Activity> Retype the listing that follows without a single change.

Material for this task>
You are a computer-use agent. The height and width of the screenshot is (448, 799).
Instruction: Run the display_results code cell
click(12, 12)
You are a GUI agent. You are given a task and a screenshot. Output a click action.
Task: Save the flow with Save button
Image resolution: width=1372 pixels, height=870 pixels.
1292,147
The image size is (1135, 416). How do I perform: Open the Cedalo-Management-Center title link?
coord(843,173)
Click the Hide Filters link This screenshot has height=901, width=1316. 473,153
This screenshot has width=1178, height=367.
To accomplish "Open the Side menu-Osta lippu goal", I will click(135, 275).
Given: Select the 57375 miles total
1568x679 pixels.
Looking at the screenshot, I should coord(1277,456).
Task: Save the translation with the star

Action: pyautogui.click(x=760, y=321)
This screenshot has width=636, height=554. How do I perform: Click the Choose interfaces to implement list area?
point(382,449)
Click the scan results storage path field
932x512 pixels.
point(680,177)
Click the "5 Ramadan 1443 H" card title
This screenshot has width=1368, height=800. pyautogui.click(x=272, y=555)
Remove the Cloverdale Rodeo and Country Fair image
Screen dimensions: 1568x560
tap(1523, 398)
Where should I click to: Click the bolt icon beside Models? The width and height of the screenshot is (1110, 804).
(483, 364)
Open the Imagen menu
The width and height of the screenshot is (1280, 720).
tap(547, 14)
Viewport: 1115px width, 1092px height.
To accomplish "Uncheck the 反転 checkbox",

Result below>
You are a computer-use agent. The height and width of the screenshot is (448, 799).
Instruction: Run the display_results code cell
click(12, 12)
You are a GUI agent. You are given a task and a screenshot. Output a click action.
Task: Save the flow with Save button
Image resolution: width=1372 pixels, height=870 pixels.
1292,147
The image size is (1135, 416). How do I perform: Open the Cedalo-Management-Center title link?
coord(843,173)
Click the Hide Filters link This screenshot has height=901, width=1316. 473,153
This screenshot has width=1178, height=367.
To accomplish "Open the Side menu-Osta lippu goal", I will click(135, 275).
Given: Select the 57375 miles total
1568x679 pixels.
Looking at the screenshot, I should coord(1277,456).
Task: Save the translation with the star

Action: pyautogui.click(x=760, y=321)
This screenshot has width=636, height=554. How do I perform: Click the Choose interfaces to implement list area?
point(382,449)
Click the scan results storage path field
932x512 pixels.
point(680,177)
Click the "5 Ramadan 1443 H" card title
This screenshot has width=1368, height=800. pyautogui.click(x=272, y=555)
Remove the Cloverdale Rodeo and Country Fair image
Screen dimensions: 1568x560
tap(1523, 398)
Where should I click to: Click the bolt icon beside Models? The width and height of the screenshot is (1110, 804).
(483, 364)
Open the Imagen menu
The width and height of the screenshot is (1280, 720).
tap(547, 14)
Viewport: 1115px width, 1092px height.
To accomplish "Uncheck the 反転 checkbox",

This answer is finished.